Im Anschluss an diese Keynote setzten sich die Wissenschaftler:innen und Praxis-Expert:innen in verschiedenen Panels mit den unterschiedlichen Dimensionen von Armut auseinander. So stellte Nele Wilk von Armut und Gesundheit e. V. zusammen mit Prof. Dr. Ingo Neupert die Situation von Menschen vor, die aufgrund eines fehlenden Krankenversicherungsschutzes gesellschaftliche Ausgrenzung erfahren. Über Jugendarbeit in prekären sozialen und räumlichen Lagen diskutierte Prof. Dr. Tanja Grendel mit Mitarbeiterinnen des Forschungsprojekts „Abbau von Bildungsbarrieren im Spannungsfeld von Angebot und Aneignung (ABiSAn)“ und Benjola Kapllani vom KiJUZ Biebrich. In einem weiteren Panel stellte Nicole Nestler vom Evangelischen Dekanat Wiesbaden zusammen mit Prof. Dr. Walid Hafezi Strategien für bessere Teilhabe im Alter vor.

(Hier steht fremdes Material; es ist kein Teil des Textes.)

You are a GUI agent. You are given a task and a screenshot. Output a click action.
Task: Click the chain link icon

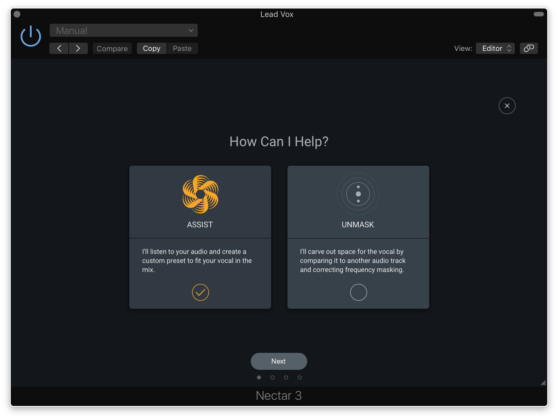pyautogui.click(x=529, y=48)
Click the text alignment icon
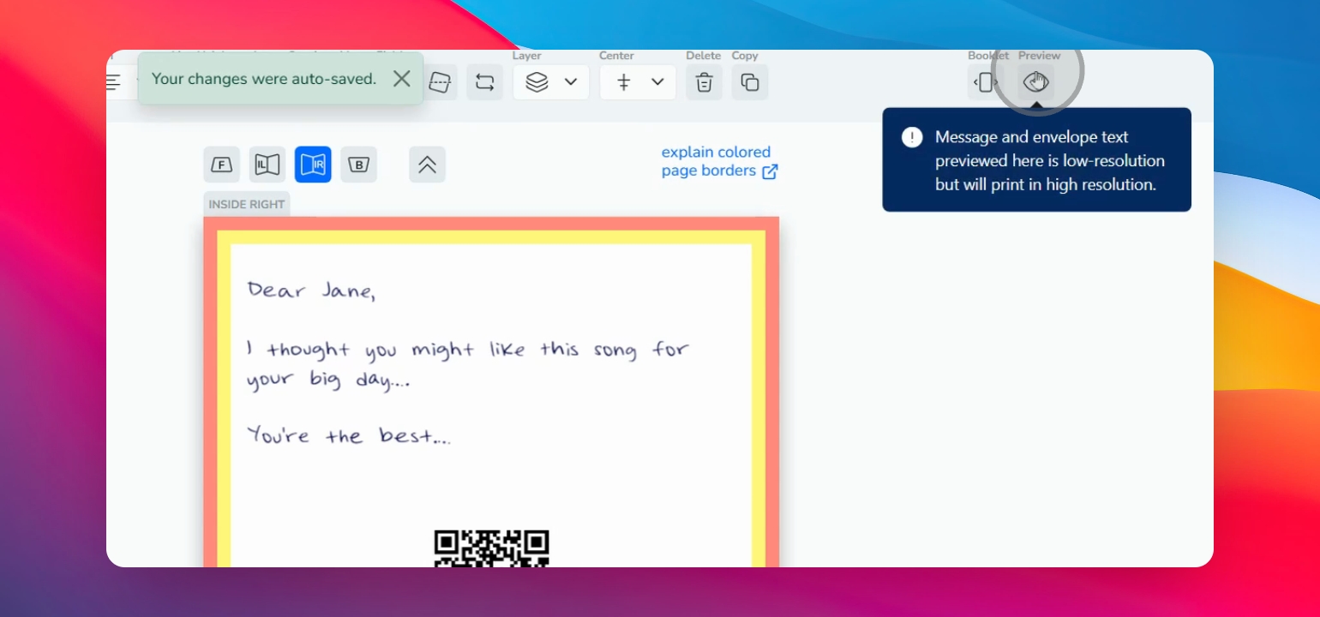 pyautogui.click(x=114, y=82)
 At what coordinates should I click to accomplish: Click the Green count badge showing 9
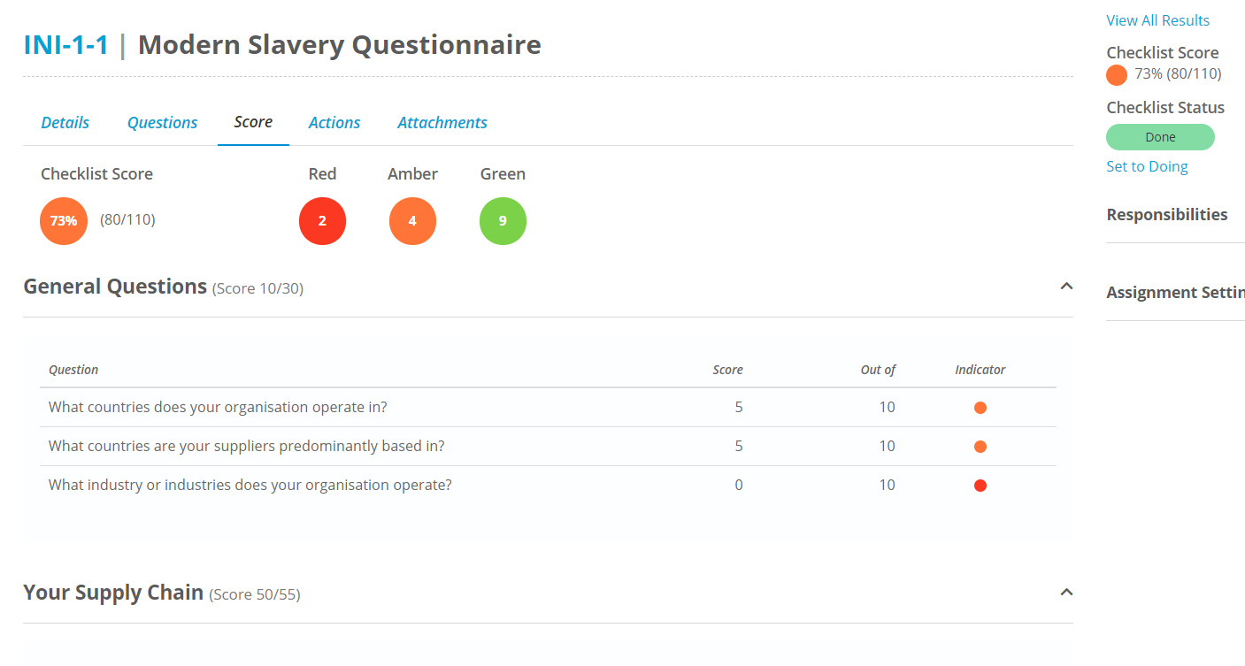tap(503, 220)

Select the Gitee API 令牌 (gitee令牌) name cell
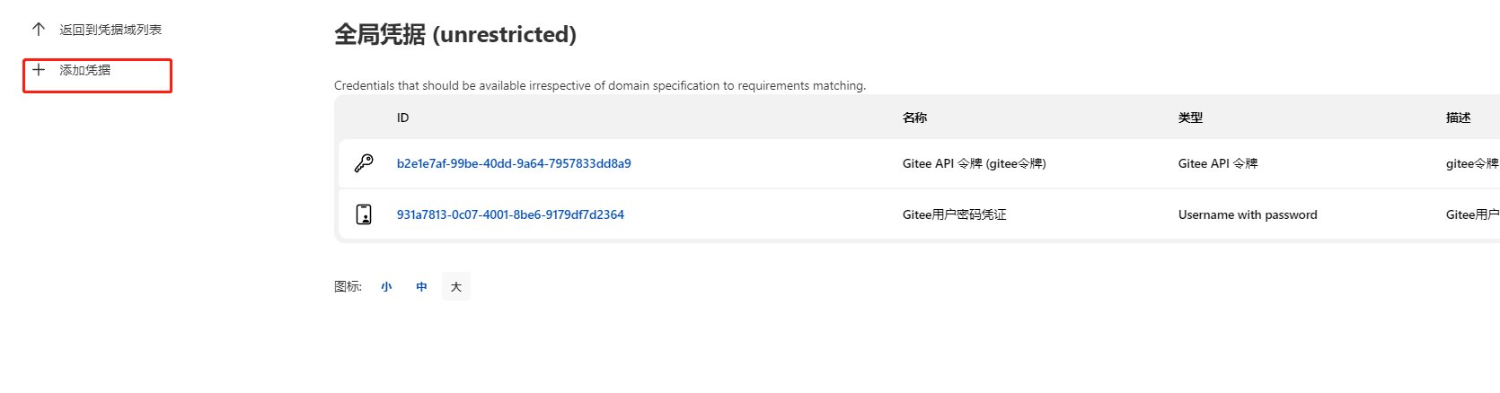click(975, 163)
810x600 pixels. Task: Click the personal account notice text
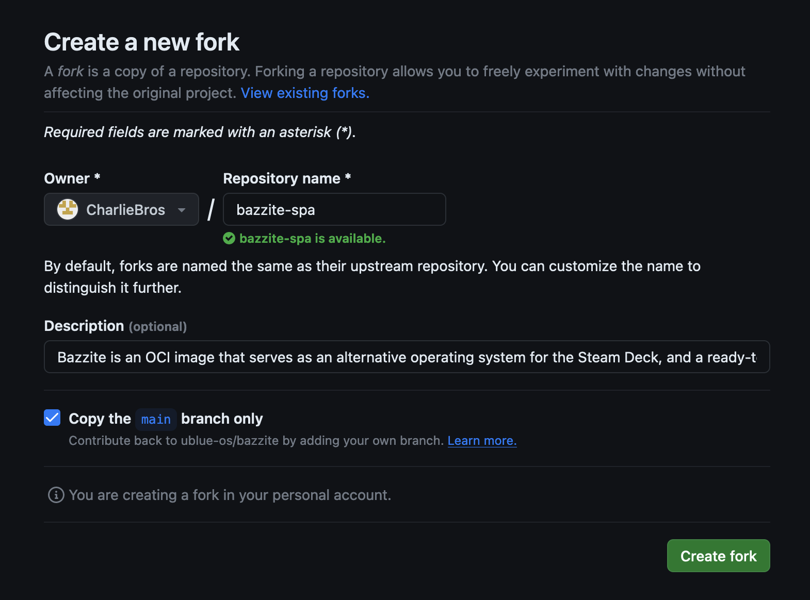tap(230, 495)
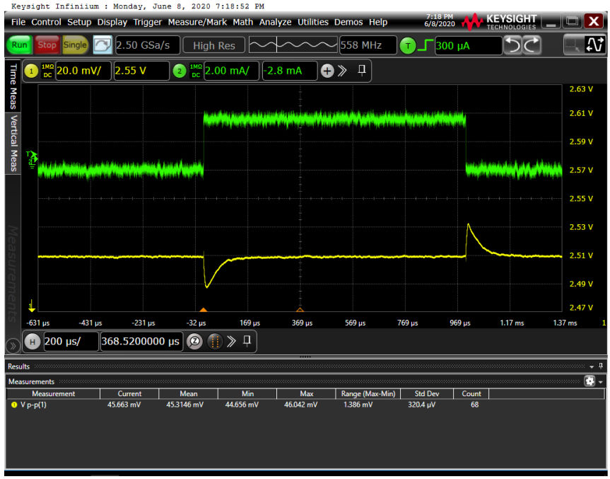Click the Single acquisition button
Image resolution: width=610 pixels, height=479 pixels.
[x=75, y=45]
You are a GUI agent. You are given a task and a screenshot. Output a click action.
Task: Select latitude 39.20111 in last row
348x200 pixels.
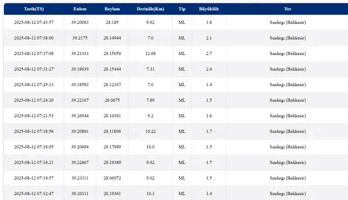80,193
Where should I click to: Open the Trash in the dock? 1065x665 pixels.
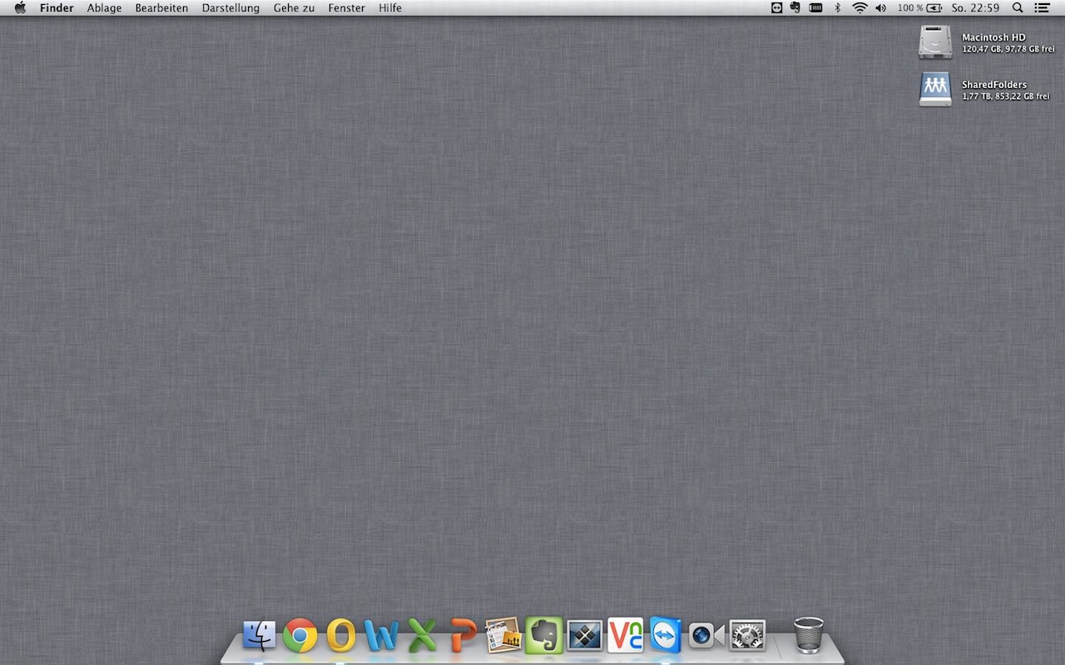[x=808, y=636]
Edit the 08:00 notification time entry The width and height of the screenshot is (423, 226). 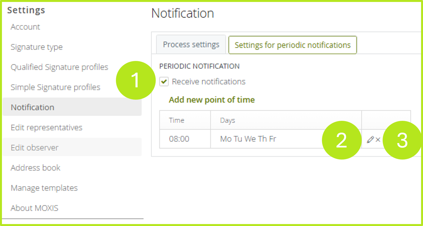coord(370,140)
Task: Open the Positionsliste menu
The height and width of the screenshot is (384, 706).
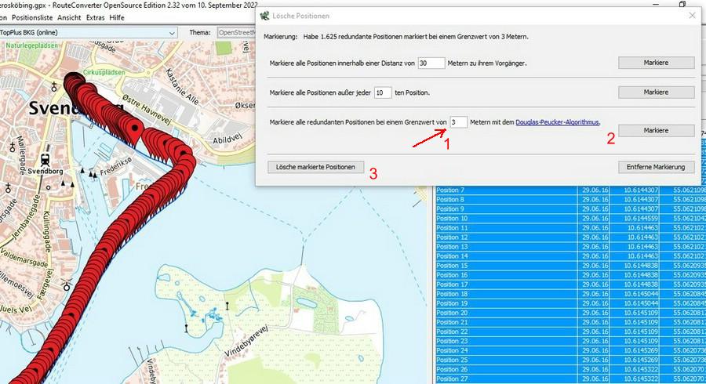Action: click(33, 17)
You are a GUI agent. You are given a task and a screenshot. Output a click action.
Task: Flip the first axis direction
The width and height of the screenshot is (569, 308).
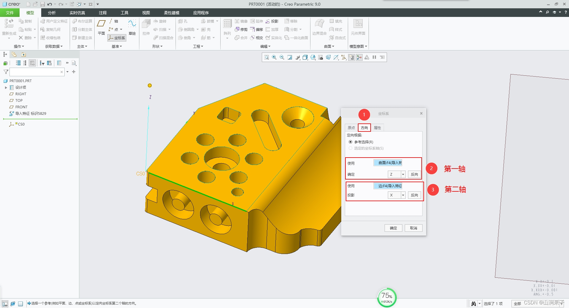[414, 174]
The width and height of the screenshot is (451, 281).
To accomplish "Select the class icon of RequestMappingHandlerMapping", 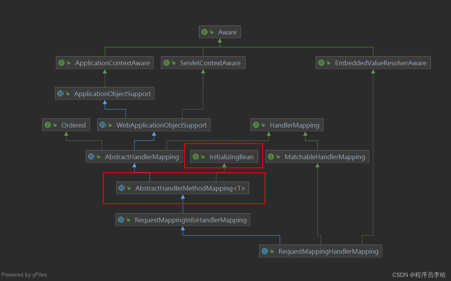I will tap(265, 251).
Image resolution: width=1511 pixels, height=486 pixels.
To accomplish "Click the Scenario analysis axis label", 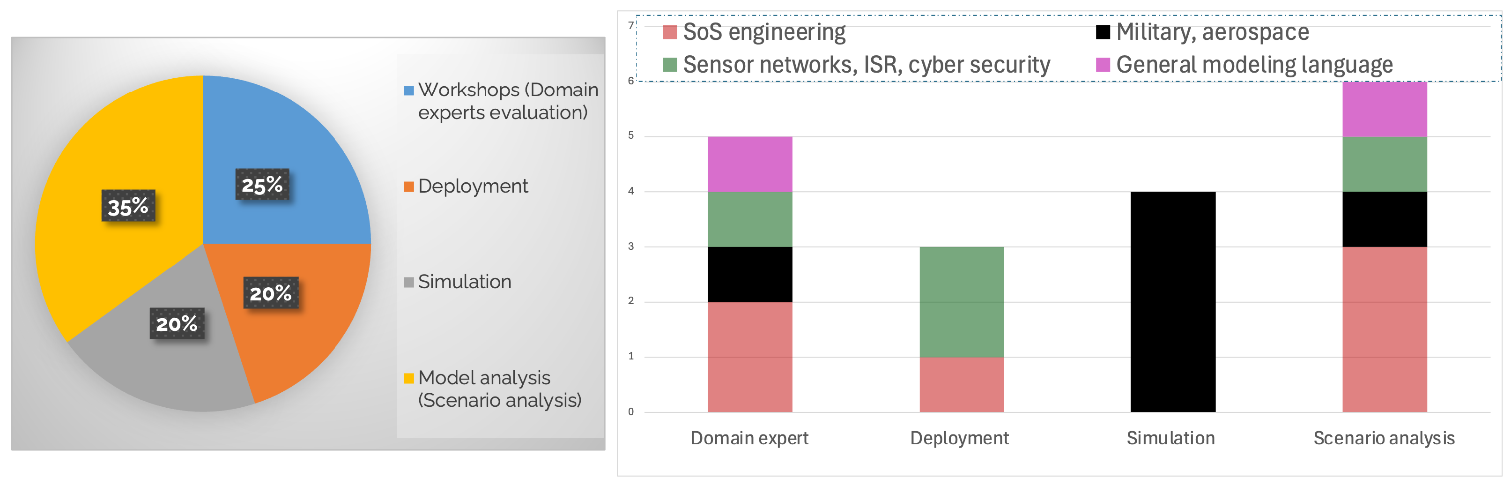I will tap(1384, 438).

Strukturelle und professionelle Ansätze
Moderiert vom AStA-Vorsitzenden Lukas Riesner und Prof. Dr. Kerstin Herzog wurde in der finalen Podiumsdiskussion der Frage „Armut als soziale Herausforderung und soziale Verantwortung?“ nachgegangen. Dabei sprachen Dr. Patricia Becher, Dezernentin für Soziales, Bildung und Wohnen der Landeshauptstadt Wiesbaden, Sebastian Rutten, Vorsitzender des Ausschusses für Soziales, Wohnen, Integration, Kinder und Familie der Landeshauptstadt Wiesbaden, sowie Prof. Dr. Christian Schütte-Bäumner über strukturelle und professionelle Ansätze für die Region Wiesbaden. Er sehe die Aufgabe der Hochschule unter anderem darin, mehr Lehrprojekte und Kooperationen durchzuführen, um die Praxis in diesem Kontext noch stärker zu unterstützen, so Prof. Dr. Schütte-Bäumner.
Fachbereich Sozialwesen übernimmt Fliesenpatenschaft
Im Rahmen des Fachtags übernahm der Fachbereich Sozialwesen auch eine Fliesenpartnerschaft. Das künstlerische Projekt „Hausfliesenbruch“ des Diakonischen Werks Wiesbaden wurde für Menschen konzipiert, die in Wiesbaden leben und von Wohnungsnot betroffen sind. Auf Rohkeramikfliesen konnten sich Betroffene künstlerisch mit der Problematik der Wohnungslosigkeit auseinandersetzen. Eine dieser Fliesen wurde nun am Gebäude E am Campus Kurt-Schumacher-Ring angebracht. Betreut wird das Projekt seitens der Wohnungsnotfallhilfe des Diakonischen Werks von zwei Alumni des Fachbereichs.